Un quatrième confident souligne que « les forces armées espagnoles ne devraient pas dépasser les limites de temps de service raisonnables de Paz et mettre en jeu les capacités nationales pour obtenir des renseignements dans toutes les conditions atmosphériques et météorologiques ». Il y a une quasi-unanimité sur le fait que les Paz 2 « vont être les satellites radar les plus avancés au monde... je vous le dis sans détour ».
Dans le même ordre d'idées, un autre affirme qu'ils seront « le top, le top, le top » et un troisième précise que s'il s'agissait de voitures, « elles porteraient la marque Rolls-Royce ». Et c'est que « ils auront une bande passante de 1 200 Mhz, ce qui est tout ce que la réglementation internationale autorise aujourd'hui pour les signaux radar ». Cela n'était pas possible dans les années où Paz a été fabriqué, c'est pourquoi les nouveaux satellites « vont multiplier par 16 les capacités d'observation de Paz en termes de résolution et de qualité d'image ».

Les analystes espagnols en interprétation d'images radar ont été surpris par la qualité et la quantité d'informations qu'ils peuvent extraire des images et des données fournies par Paz, qui pèse 1 350 kilos et possède une antenne radar de 4,8 x 0,70 mètre. La structure externe de l'ancienne et de la nouvelle génération de Paz est hexagonale, mais les nouveaux auront une masse de l'ordre de 4 tonnes, leur antenne sera presque deux fois plus grande, ce qui permettra d'obtenir une résolution « beaucoup plus grande, de l'ordre du centimètre... bien en dessous d'un mètre », donnée spécifique classée secrète.

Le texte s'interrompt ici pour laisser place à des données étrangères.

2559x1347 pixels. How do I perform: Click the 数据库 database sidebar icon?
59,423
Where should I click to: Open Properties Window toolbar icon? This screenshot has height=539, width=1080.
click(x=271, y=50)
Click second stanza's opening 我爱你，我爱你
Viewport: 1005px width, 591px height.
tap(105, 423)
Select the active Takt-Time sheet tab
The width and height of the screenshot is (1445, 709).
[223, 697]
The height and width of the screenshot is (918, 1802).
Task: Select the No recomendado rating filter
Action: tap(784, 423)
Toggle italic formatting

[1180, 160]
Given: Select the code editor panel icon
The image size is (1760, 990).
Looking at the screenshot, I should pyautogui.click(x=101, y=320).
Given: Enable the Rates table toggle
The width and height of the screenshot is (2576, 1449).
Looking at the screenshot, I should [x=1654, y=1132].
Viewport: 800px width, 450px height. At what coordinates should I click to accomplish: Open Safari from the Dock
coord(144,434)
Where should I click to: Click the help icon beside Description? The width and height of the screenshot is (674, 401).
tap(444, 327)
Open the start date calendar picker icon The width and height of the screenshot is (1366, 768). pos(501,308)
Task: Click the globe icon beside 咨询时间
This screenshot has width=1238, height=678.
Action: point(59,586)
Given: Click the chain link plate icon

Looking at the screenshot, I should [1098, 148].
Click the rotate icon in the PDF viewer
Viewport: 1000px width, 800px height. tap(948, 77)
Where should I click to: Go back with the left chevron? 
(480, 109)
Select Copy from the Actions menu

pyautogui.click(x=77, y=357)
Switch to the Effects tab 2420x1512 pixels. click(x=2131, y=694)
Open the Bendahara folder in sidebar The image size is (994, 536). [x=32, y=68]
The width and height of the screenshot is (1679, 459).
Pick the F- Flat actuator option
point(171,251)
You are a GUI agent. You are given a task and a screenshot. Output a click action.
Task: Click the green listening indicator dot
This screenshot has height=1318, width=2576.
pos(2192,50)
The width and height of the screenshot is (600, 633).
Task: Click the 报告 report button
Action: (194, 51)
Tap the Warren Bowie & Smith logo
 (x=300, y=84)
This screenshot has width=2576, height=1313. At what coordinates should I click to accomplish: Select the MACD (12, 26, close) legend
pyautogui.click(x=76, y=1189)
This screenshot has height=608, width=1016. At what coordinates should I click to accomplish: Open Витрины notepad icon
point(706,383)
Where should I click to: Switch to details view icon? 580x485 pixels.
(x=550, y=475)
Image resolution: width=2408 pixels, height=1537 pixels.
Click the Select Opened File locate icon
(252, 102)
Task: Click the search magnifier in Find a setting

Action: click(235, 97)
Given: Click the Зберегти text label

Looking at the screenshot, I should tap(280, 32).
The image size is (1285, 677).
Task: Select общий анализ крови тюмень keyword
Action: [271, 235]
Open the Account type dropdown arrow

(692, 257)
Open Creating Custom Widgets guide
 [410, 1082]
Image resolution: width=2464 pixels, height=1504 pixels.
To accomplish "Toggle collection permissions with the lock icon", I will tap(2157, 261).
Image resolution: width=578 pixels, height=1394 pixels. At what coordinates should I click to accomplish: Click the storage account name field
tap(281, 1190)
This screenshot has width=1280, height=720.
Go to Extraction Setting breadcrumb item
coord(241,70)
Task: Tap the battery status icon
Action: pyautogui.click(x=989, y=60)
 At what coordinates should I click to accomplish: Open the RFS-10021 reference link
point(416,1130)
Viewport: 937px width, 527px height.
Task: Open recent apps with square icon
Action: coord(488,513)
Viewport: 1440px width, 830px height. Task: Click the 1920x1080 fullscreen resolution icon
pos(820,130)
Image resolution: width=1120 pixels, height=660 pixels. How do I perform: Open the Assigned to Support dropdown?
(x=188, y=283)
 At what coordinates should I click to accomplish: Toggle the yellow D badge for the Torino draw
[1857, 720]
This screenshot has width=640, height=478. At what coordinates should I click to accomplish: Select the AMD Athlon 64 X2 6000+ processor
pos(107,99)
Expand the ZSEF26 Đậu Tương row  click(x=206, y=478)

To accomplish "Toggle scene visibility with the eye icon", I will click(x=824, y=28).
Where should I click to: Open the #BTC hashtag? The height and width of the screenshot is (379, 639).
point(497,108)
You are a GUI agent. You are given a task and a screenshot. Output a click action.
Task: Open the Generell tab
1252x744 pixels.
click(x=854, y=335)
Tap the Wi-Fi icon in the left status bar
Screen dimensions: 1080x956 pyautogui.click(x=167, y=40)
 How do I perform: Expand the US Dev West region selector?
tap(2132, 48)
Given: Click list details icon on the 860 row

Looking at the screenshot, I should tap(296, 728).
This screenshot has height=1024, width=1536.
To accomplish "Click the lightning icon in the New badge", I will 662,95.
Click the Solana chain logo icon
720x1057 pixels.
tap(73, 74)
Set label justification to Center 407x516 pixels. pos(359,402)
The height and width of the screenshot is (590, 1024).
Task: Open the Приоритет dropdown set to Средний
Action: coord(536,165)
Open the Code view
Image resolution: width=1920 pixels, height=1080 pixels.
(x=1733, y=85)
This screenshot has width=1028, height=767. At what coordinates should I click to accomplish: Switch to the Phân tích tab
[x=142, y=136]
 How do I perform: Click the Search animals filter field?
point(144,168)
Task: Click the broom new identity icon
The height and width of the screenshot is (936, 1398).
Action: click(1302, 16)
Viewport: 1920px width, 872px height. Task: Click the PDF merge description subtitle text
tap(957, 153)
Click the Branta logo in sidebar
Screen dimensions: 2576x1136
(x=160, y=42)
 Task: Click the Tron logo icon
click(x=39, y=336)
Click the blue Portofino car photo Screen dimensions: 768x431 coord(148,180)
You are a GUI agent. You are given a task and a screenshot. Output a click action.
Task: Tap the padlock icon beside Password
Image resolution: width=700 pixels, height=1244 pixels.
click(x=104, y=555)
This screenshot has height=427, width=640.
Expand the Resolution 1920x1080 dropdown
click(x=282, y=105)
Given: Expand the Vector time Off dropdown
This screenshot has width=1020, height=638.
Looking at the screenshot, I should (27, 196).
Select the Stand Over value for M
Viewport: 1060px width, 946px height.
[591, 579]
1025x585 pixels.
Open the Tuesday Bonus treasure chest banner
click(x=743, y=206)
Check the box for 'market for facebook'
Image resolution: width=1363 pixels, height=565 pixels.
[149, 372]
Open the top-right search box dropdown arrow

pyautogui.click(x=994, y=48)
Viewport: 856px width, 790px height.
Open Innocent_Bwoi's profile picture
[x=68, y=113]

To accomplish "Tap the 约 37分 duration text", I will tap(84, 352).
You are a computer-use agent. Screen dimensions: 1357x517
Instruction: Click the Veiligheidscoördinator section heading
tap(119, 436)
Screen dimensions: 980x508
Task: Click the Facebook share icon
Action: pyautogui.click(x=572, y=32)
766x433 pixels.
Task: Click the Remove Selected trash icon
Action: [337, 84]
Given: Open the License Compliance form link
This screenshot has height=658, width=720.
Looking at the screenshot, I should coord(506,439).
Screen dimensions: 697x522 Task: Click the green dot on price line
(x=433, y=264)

Cependant, on sait que les Paz 2 et leur antenne sophistiquée sont à la pointe de la technologie européenne, de sorte que leur résolution pour identifier des objets au sol sera d'environ 30 ou 40 centimètres, mais, avec la réserve d'une des personnes consultées : « Ce sont des satellites qui apporteront beaucoup, mais vraiment beaucoup de précision... mais attention ! Il faut garder à l'esprit qu'ils ne sont pas conçus pour lire les pages des journaux depuis l'espace ».